§ Task to carry out
Copy the data from the line containing "The width and height of the screenshot is (318, 285)." through the line containing "Screen dimensions: 370x657", keeping both of those lines, and leave out the pictures.

** Begin Records for processing **

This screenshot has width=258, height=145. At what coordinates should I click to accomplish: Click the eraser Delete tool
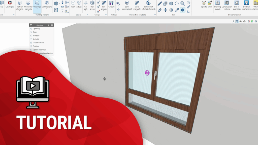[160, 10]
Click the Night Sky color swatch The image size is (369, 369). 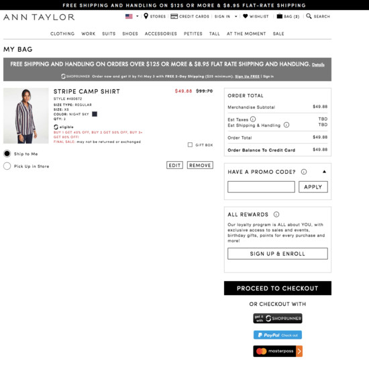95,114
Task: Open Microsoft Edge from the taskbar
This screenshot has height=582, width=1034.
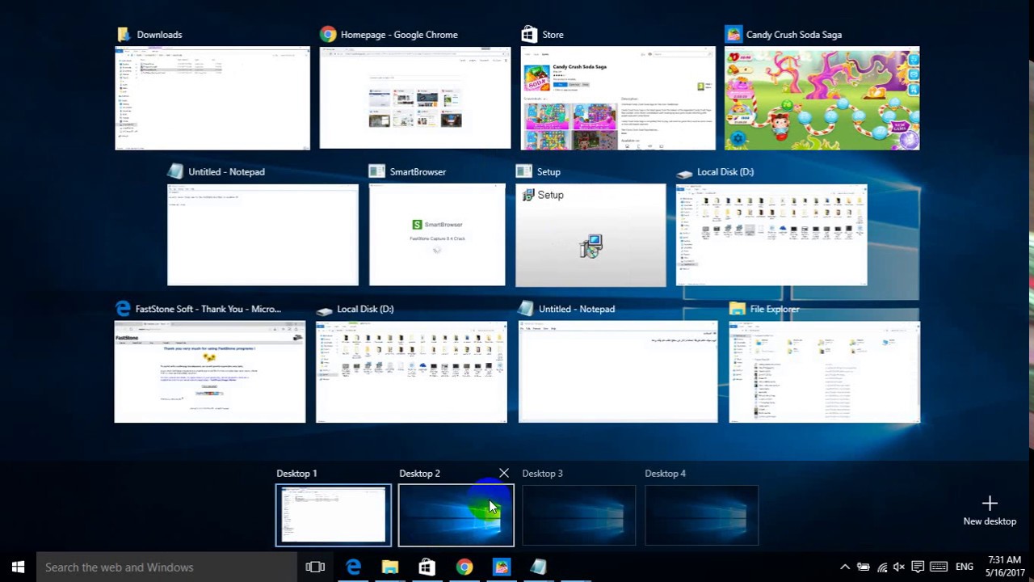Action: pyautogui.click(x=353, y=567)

** End Records for processing **
** Begin Records for processing **

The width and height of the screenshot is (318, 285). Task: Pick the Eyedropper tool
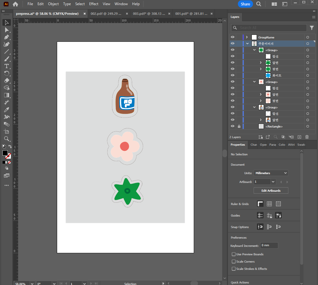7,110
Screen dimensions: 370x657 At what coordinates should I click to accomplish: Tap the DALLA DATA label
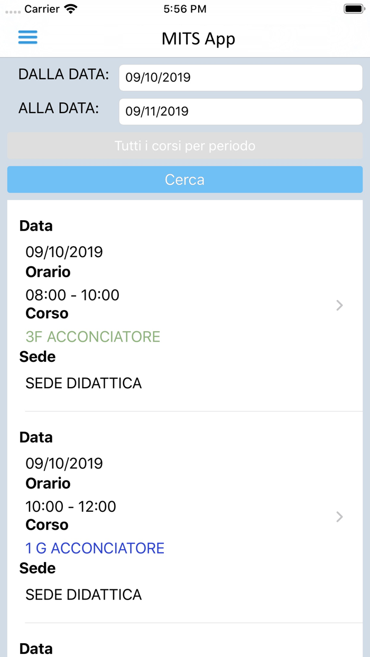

** End Records for processing **
** Begin Records for processing **

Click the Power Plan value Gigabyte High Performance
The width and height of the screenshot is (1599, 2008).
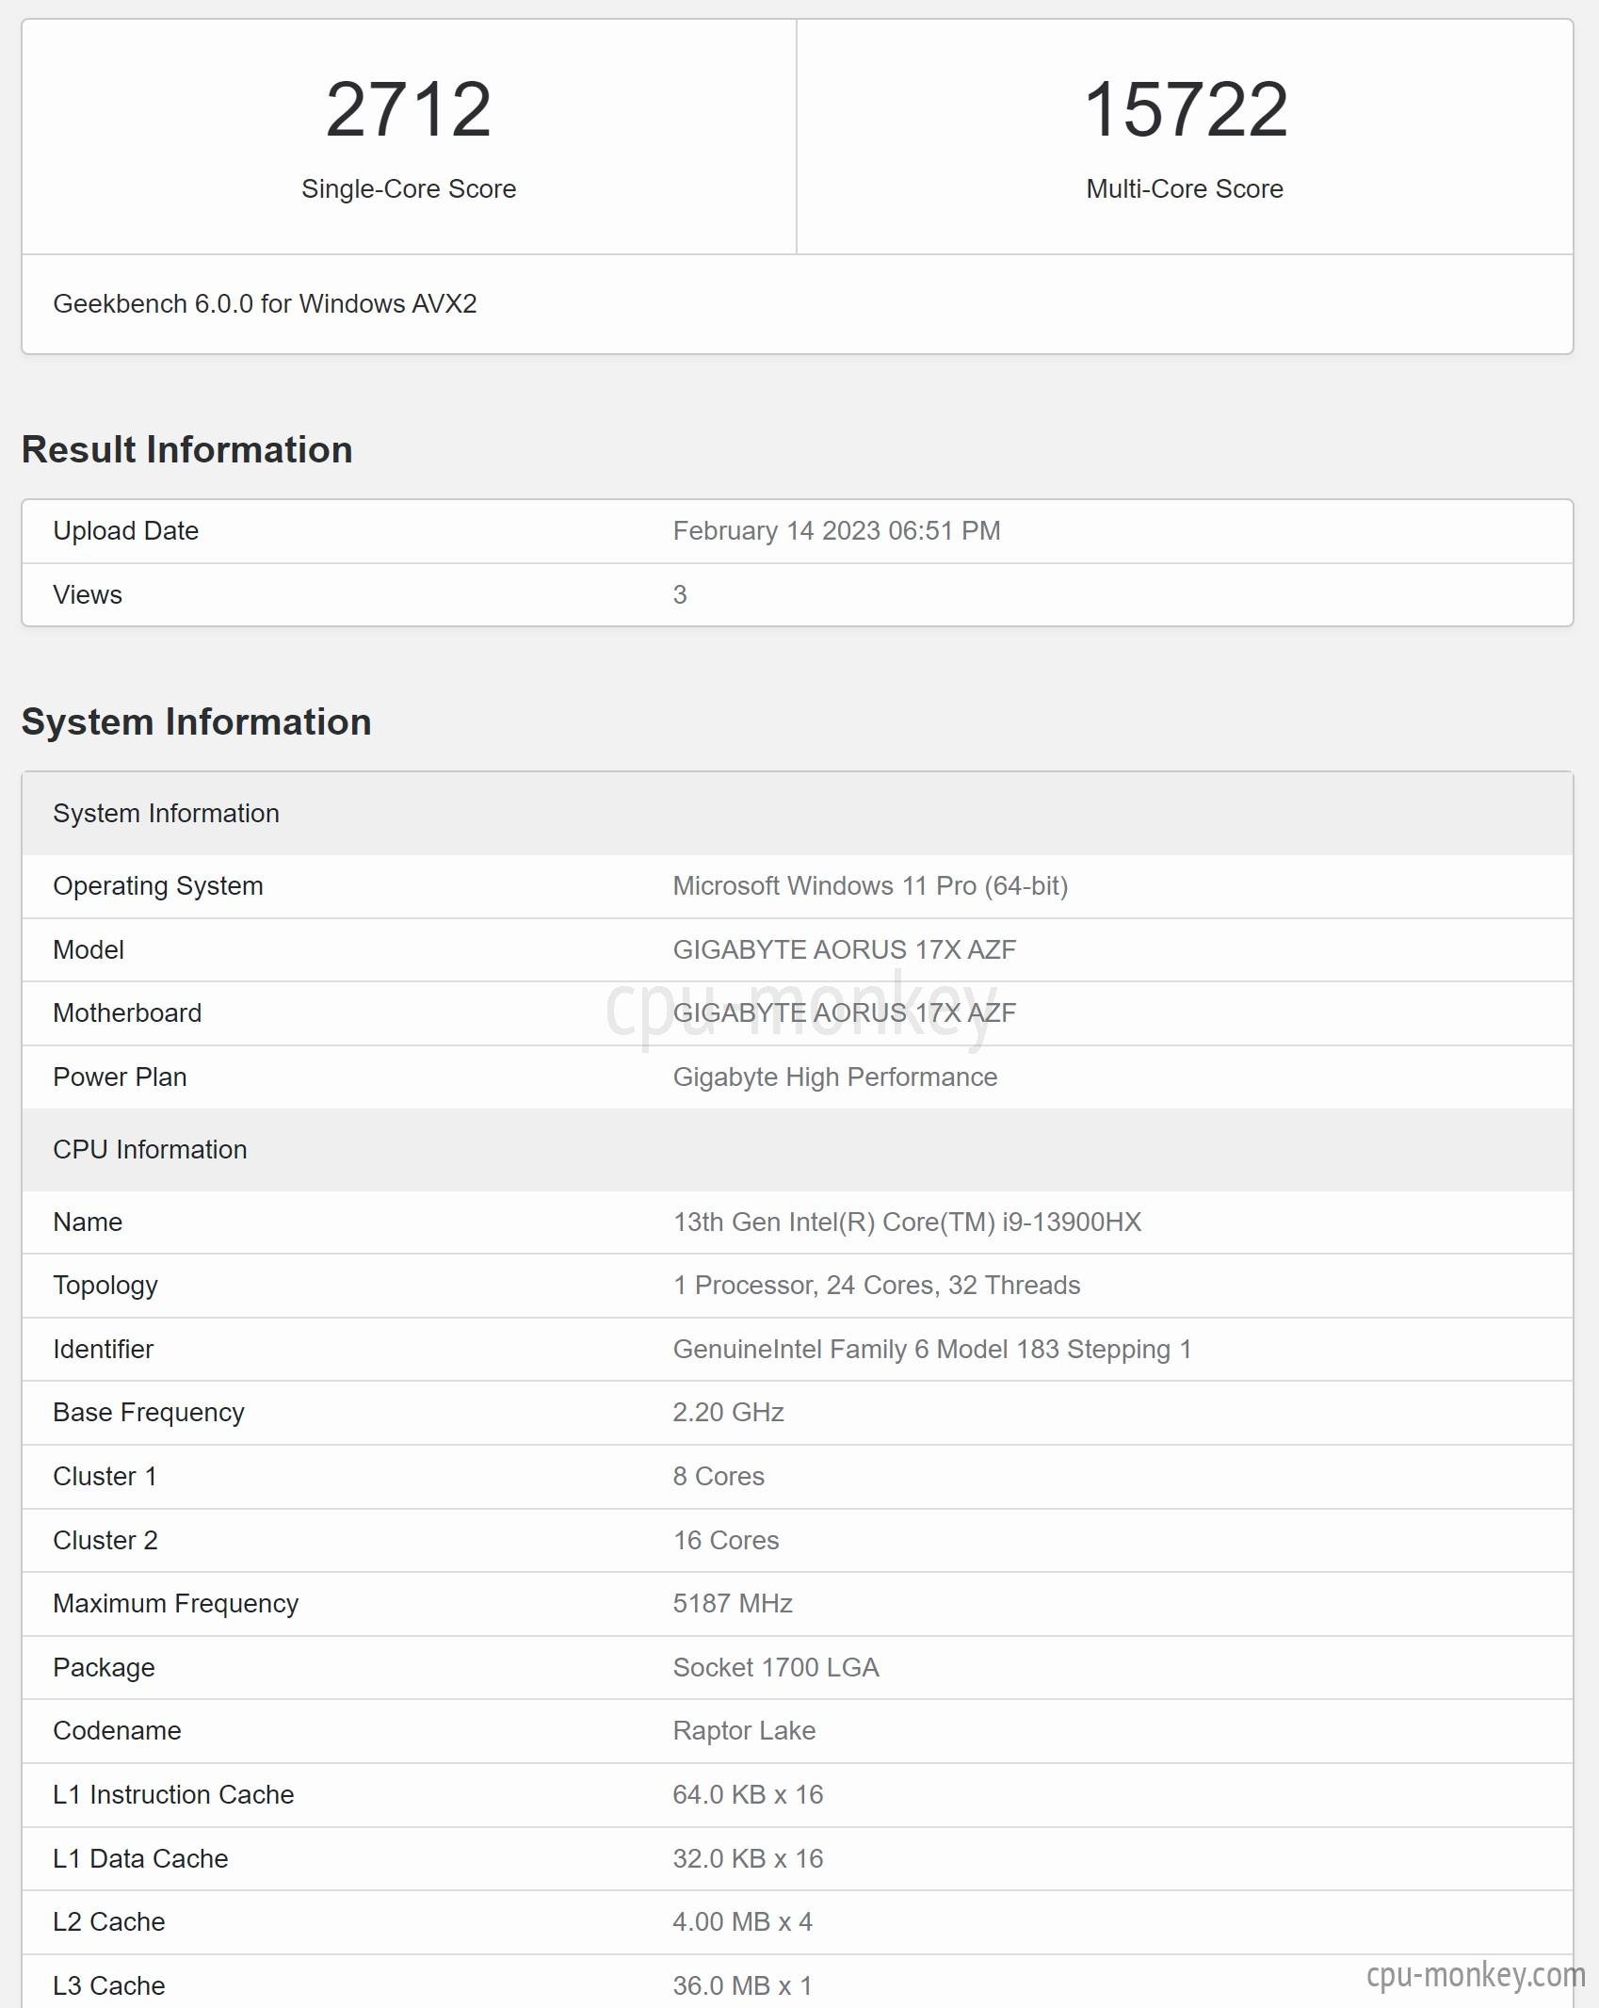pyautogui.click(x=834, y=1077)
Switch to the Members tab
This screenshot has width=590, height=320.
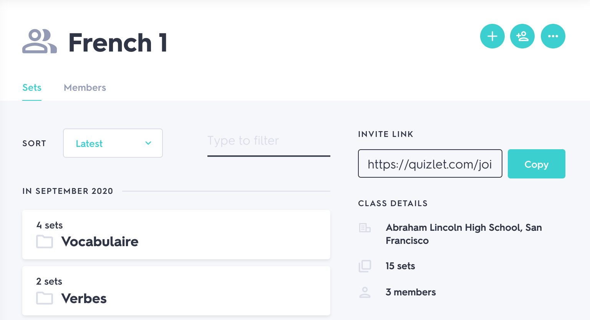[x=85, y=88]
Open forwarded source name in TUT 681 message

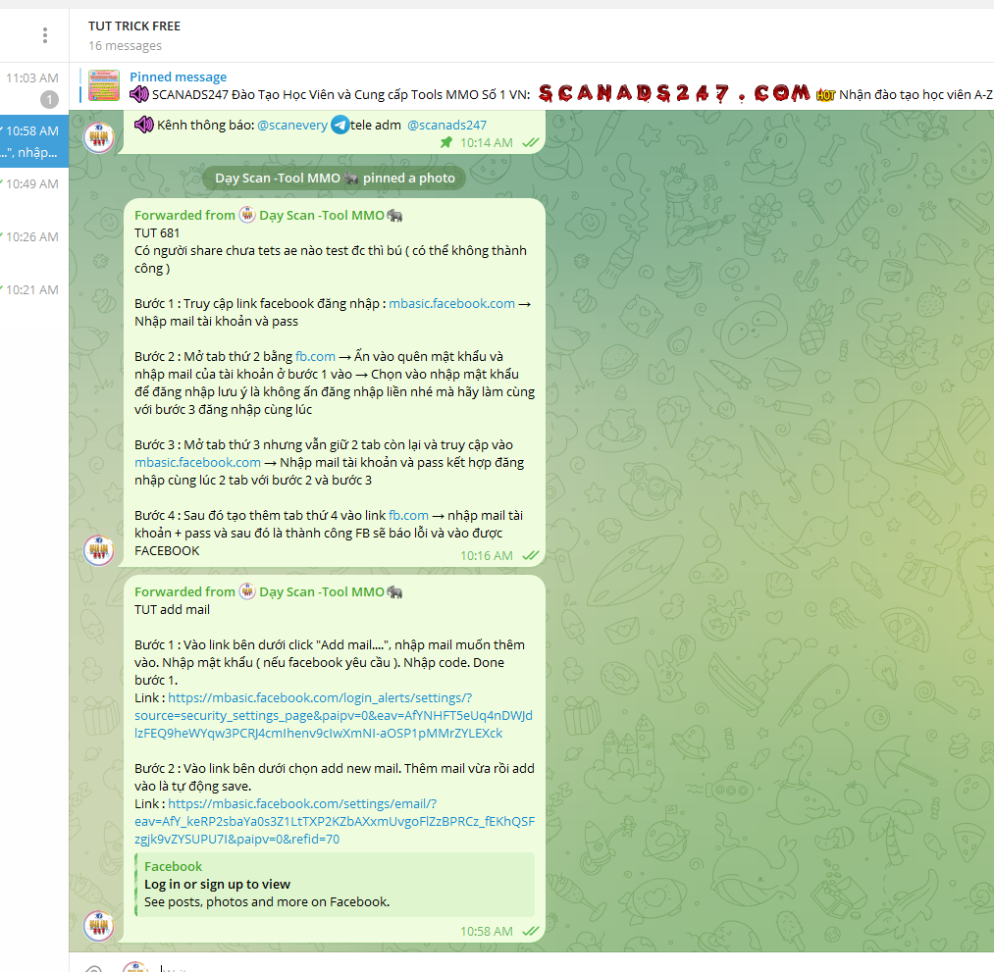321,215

** End Records for processing **

§ Complete output
The width and height of the screenshot is (318, 285). Task: Pick the Eyedropper tool
7,110
Screen dimensions: 370x657 At what coordinates should I click to accomplish: Tap the DALLA DATA label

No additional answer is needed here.